• THE INPUT:
※

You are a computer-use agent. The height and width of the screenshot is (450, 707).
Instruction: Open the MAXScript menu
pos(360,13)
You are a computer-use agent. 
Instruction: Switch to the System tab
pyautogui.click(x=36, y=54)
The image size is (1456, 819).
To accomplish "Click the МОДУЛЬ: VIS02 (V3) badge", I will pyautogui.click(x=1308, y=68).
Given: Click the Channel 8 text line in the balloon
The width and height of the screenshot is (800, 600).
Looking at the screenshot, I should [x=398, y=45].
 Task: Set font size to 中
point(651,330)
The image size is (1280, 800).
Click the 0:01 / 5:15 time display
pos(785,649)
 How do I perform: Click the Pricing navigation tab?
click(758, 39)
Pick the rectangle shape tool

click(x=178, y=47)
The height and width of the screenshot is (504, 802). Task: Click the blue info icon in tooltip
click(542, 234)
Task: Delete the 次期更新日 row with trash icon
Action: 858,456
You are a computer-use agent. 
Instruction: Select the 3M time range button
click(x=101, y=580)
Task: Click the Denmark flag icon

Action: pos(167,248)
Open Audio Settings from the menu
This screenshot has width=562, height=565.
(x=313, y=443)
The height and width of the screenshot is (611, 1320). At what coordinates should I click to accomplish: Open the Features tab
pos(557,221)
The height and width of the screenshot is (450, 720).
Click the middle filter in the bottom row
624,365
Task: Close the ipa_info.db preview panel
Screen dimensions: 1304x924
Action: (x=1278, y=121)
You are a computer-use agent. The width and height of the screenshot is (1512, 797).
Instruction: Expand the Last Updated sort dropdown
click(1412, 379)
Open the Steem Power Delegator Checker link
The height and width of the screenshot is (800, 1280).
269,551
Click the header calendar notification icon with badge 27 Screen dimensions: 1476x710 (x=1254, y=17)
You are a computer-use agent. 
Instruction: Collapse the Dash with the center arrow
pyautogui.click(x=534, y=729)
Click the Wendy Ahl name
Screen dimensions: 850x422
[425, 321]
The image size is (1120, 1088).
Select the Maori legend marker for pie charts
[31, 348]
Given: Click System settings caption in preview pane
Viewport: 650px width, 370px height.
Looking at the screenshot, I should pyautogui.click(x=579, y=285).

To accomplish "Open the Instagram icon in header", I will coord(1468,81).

※

Rewrite all of the material above, putting "desktop assistant" wherever "computer-use agent" appears and keeping everything else the same.

You are a desktop assistant. The height and width of the screenshot is (450, 707).
Instruction: Open the MAXScript menu
pos(360,13)
You are a desktop assistant. 
Instruction: Switch to the System tab
pyautogui.click(x=36, y=54)
The image size is (1456, 819).
To accomplish "Click the МОДУЛЬ: VIS02 (V3) badge", I will pyautogui.click(x=1308, y=68).
Given: Click the Channel 8 text line in the balloon
The width and height of the screenshot is (800, 600).
Looking at the screenshot, I should [x=398, y=45].
 Task: Set font size to 中
point(651,330)
The image size is (1280, 800).
Click the 0:01 / 5:15 time display
pos(785,649)
 How do I perform: Click the Pricing navigation tab?
click(758, 39)
Pick the rectangle shape tool

click(x=178, y=47)
The height and width of the screenshot is (504, 802). Task: Click the blue info icon in tooltip
click(542, 234)
Task: Delete the 次期更新日 row with trash icon
Action: 858,456
You are a desktop assistant. 
Instruction: Select the 3M time range button
click(x=101, y=580)
Task: Click the Denmark flag icon

Action: pos(167,248)
Open Audio Settings from the menu
This screenshot has width=562, height=565.
(x=313, y=443)
The height and width of the screenshot is (611, 1320). At what coordinates should I click to accomplish: Open the Features tab
pos(557,221)
The height and width of the screenshot is (450, 720).
Click the middle filter in the bottom row
624,365
Task: Close the ipa_info.db preview panel
Screen dimensions: 1304x924
Action: (x=1278, y=121)
You are a desktop assistant. The width and height of the screenshot is (1512, 797).
Instruction: Expand the Last Updated sort dropdown
click(1412, 379)
Open the Steem Power Delegator Checker link
The height and width of the screenshot is (800, 1280).
269,551
Click the header calendar notification icon with badge 27 Screen dimensions: 1476x710 (x=1254, y=17)
You are a desktop assistant. 
Instruction: Collapse the Dash with the center arrow
pyautogui.click(x=534, y=729)
Click the Wendy Ahl name
Screen dimensions: 850x422
[425, 321]
The image size is (1120, 1088).
Select the Maori legend marker for pie charts
[31, 348]
Given: Click System settings caption in preview pane
Viewport: 650px width, 370px height.
Looking at the screenshot, I should pyautogui.click(x=579, y=285).

To accomplish "Open the Instagram icon in header", I will coord(1468,81).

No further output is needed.